Le Premier ministre Lee Hsien Loong lui-même fait l'objet d'une médiatisation intense suite à un conflit familial et à un scandale de corruption, l'an dernier. (Image: Capture d'écran / YouTube)
Le Premier ministre Lee Hsien Loong lui-même fait l'objet d'une médiatisation intense suite à un conflit familial et à un scandale de corruption, l'an dernier. (Image: Capture d'écran / YouTube)

«Ce projet de loi sera un désastre pour les droits de l'homme, en particulier la liberté d'expression et la liberté des médias… Les définitions de la loi sont vagues et mal définies, laissant un maximum de pouvoir discrétionnaire en matière de réglementation, aux fonctionnaires de l'État, qui considèrent comme «trompeuses» ou «fausses» les informations qui remettent en question les récits politiques préférés de Singapour», a déclaré dans un communiqué, Phil Robertson, directeur adjoint de la division Asie de Human Rights Watch, (Al Jazeera).

Le législateur a cherché à apaiser ces craintes en disant que seuls ceux qui ont des intentions malveillantes et qui répandent délibérément de fausses nouvelles seront arrêtés. Cependant, cela pose à nouveau un problème - qui décide de ce qui est malveillant? Que se passe-t-il si le Premier ministre Lee décide qu'un reportage spécifique sur un scandale de corruption qui contient des informations provenant d'une source inconnue, est malveillant, et que le journaliste doit être arrêté?

Des citoyens ont reproché au Barreau de garder le silence sur la question, alléguant que l'organisation travaillait de concert avec les politiciens pour faire adopter le projet de loi à leur avantage. Toutefois, le Barreau a rejeté ces allégations. «Dans la pratique, nous ne publions pas les détails de ces discussions en raison de la confidentialité du processus, la confidentialité étant le précurseur des échanges francs», a déclaré l'avocat principal Vijayendran dans un communiqué (The Straits Times).

Singapour est déjà mal loti en termes de liberté de la presse. En effet, Reporters sans frontières, organe de surveillance de la presse, a classé Singapour 151ème sur 180 pays, dans son classement mondial de la liberté de la presse 2018. Si le gouvernement adopte la loi sur les fausses informations, les journalistes du pays feront  face à une période plus difficile en ce qui concerne les affaires de corruption gouvernementale et les sujets apparentés.
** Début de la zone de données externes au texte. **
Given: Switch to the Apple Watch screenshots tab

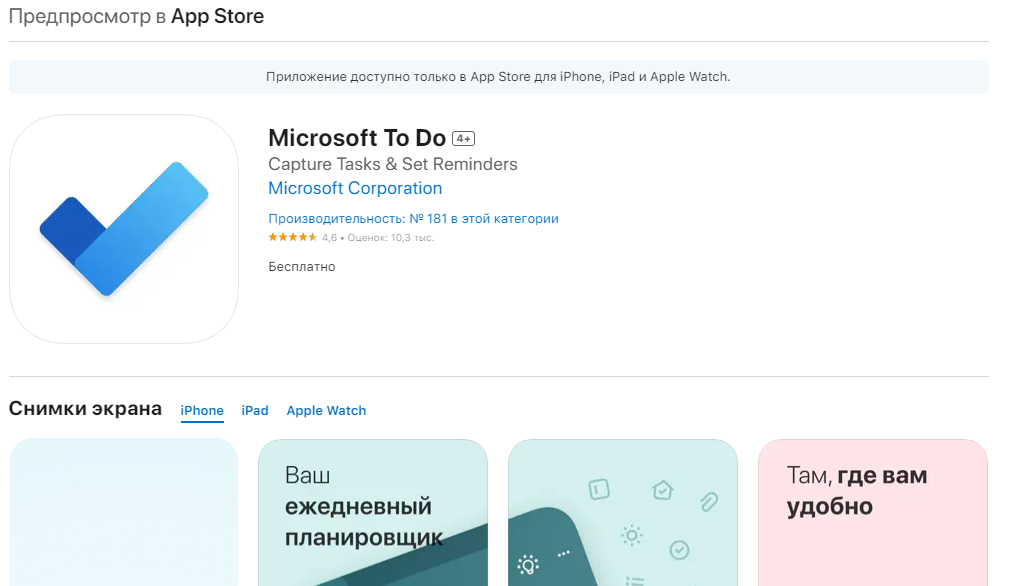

Singapour est déjà mal loti en termes de liberté de la presse,  se classant au 151ème rang sur 180 pays dans le  l’indice mondial de la liberté de la presse 2018. (Image: Capture d'écran / YouTube)
Singapour est déjà mal loti en termes de liberté de la presse,  se classant au 151ème rang sur 180 pays dans le  l’indice mondial de la liberté de la presse 2018. (Image: Capture / YouTube)
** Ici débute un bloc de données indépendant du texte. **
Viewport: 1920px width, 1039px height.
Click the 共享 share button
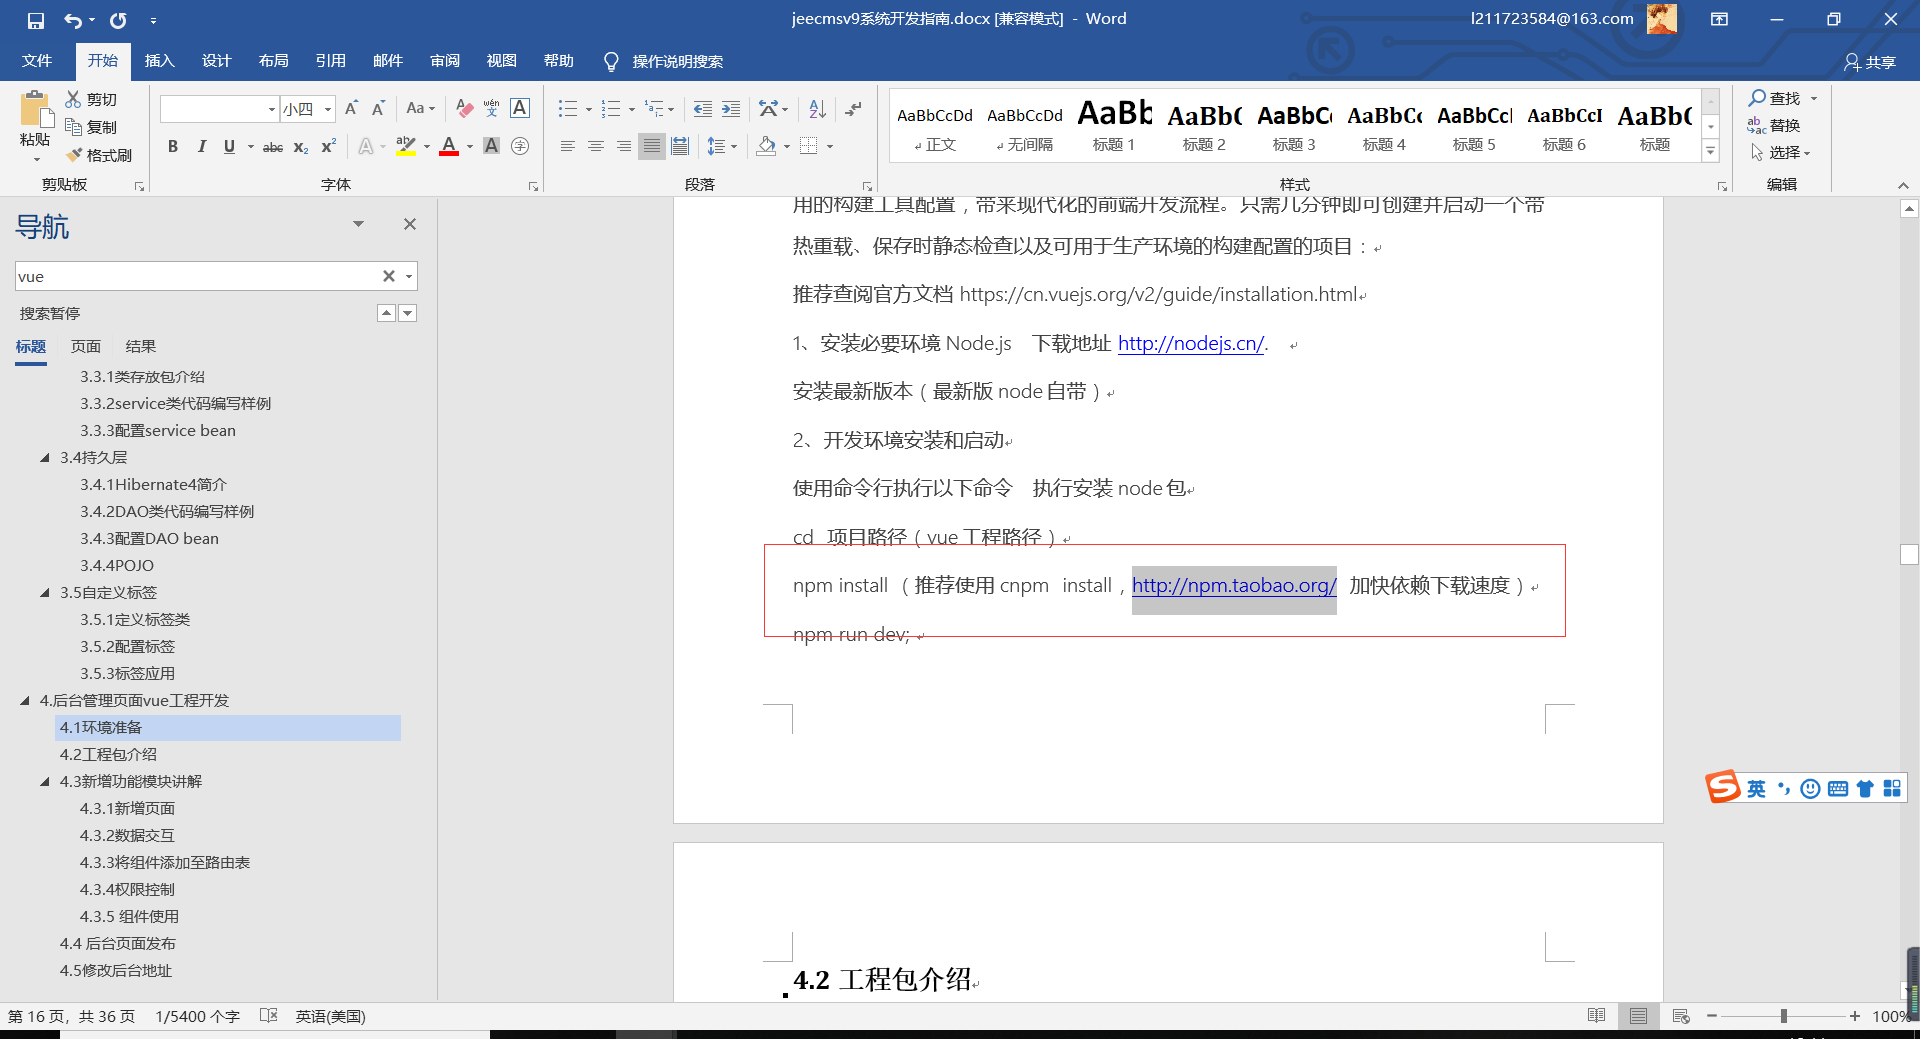tap(1870, 62)
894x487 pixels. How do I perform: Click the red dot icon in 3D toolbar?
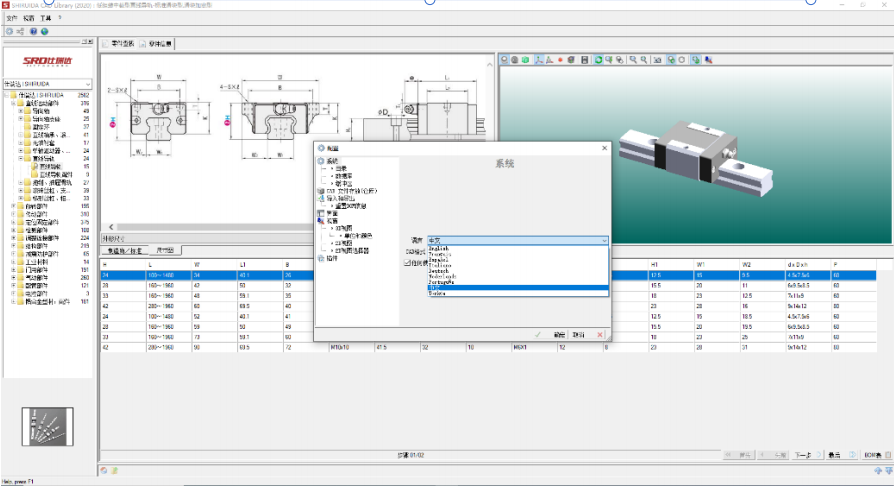[559, 60]
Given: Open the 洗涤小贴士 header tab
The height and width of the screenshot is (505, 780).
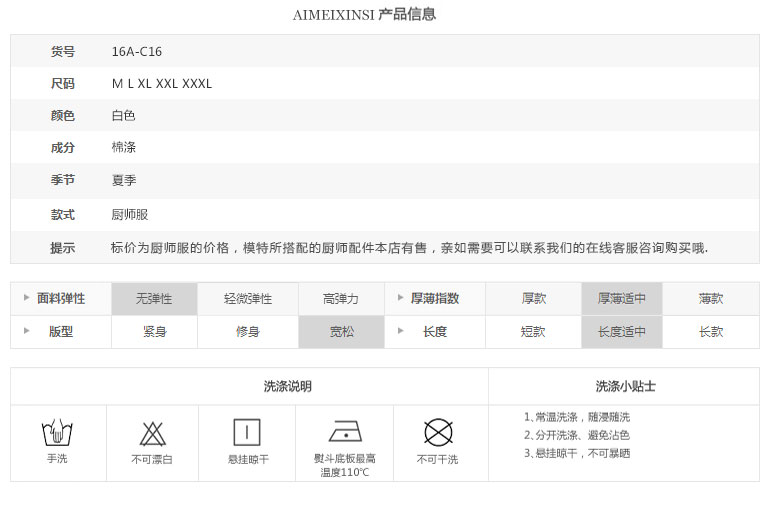Looking at the screenshot, I should [x=624, y=386].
Mauvais pour les entreprises de réseaux sociaux ?

Les plateformes de réseaux sociaux seront également grandement affectées par le projet de loi de Singapour sur les fausses nouvelles. Des entreprises comme Facebook, Twitter, Instagram, etc. peuvent se voir infliger une amende pouvant aller jusqu'à 1 million de dollars de Singapour S$ (735 000  dollars US), pour chaque incident lié à une fausse nouvelle. Compte tenu de l'énorme quantité de nouvelles qui circulent sur les réseaux  sociaux, de telles amendes pourraient facilement s'avérer être un fardeau financier important pour ces entreprises.
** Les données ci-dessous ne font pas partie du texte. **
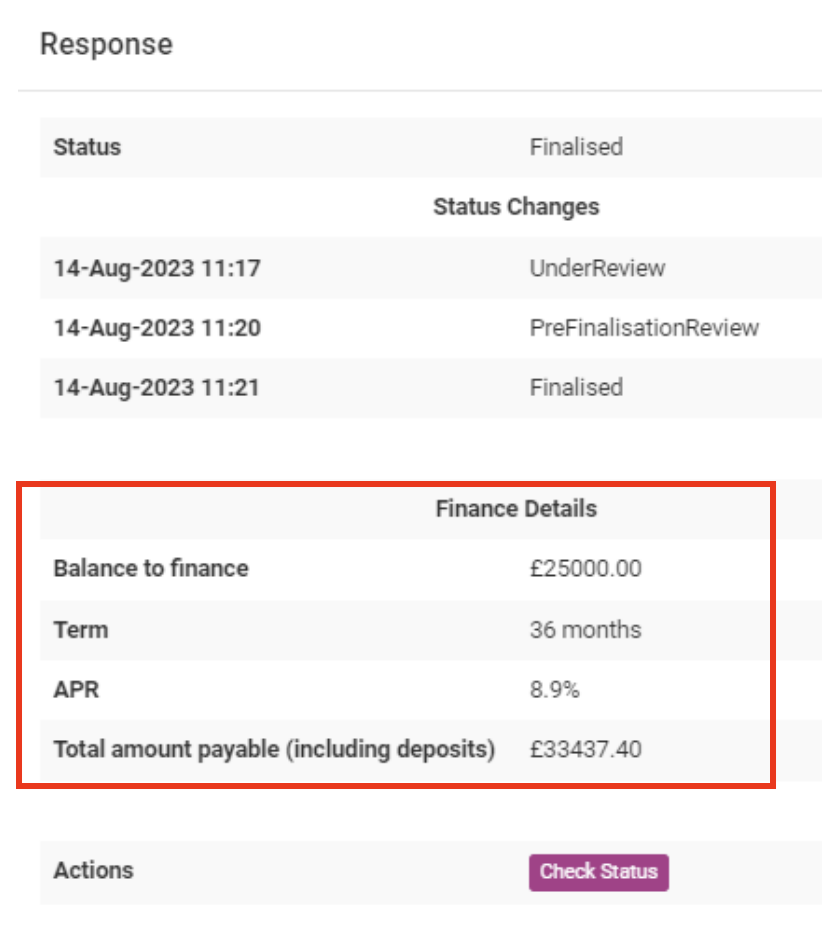838x932 pixels.
Task: Click the PreFinalisationReview status entry
Action: coord(644,328)
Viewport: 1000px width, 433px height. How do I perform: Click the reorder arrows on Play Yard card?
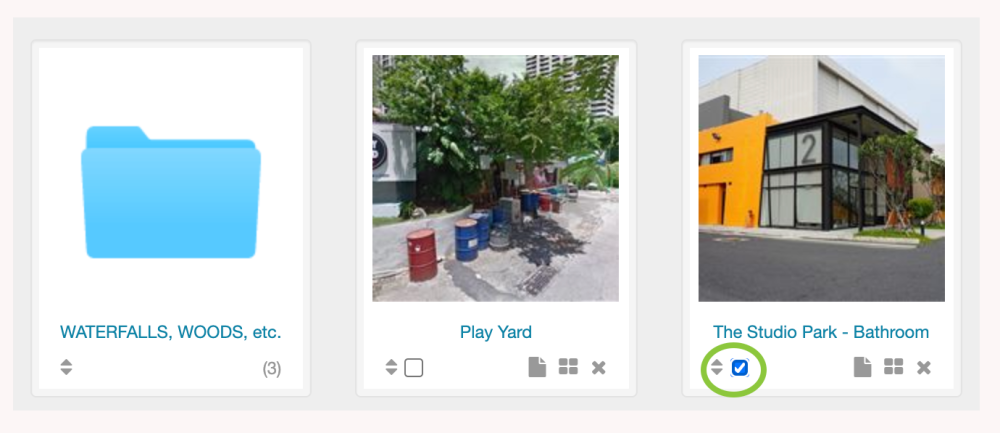[392, 367]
Alors que Facebook avait précédemment déclaré son soutien aux actions contre les fausses informations en ligne, la société s'inquiète du fait que la loi accorde «de larges pouvoirs à l'exécutif de Singapour pour nous obliger à supprimer un contenu qu'ils jugent faux, et à envoyer de manière proactive une notification gouvernementale aux utilisateurs », a déclaré dans un communiqué Simon Milner, directeur des politiques publiques de Facebook pour la région Asie-Pacifique (CNN).

Les personnes qui postent  de fausses nouvelles seront passibles d’une peine d’emprisonnement pouvant aller jusqu’à cinq ans et/ou d’amendes pouvant atteindre 50 000 dollars de Singapour (36 000 dollars US). Si la fausse nouvelle  a été publiée  sur un compte en ligne non valide, la peine d’emprisonnement peut être portée à 10 ans avec une amende  pouvant atteindre 100 000 dollars de Singapour (73 000 dollars US).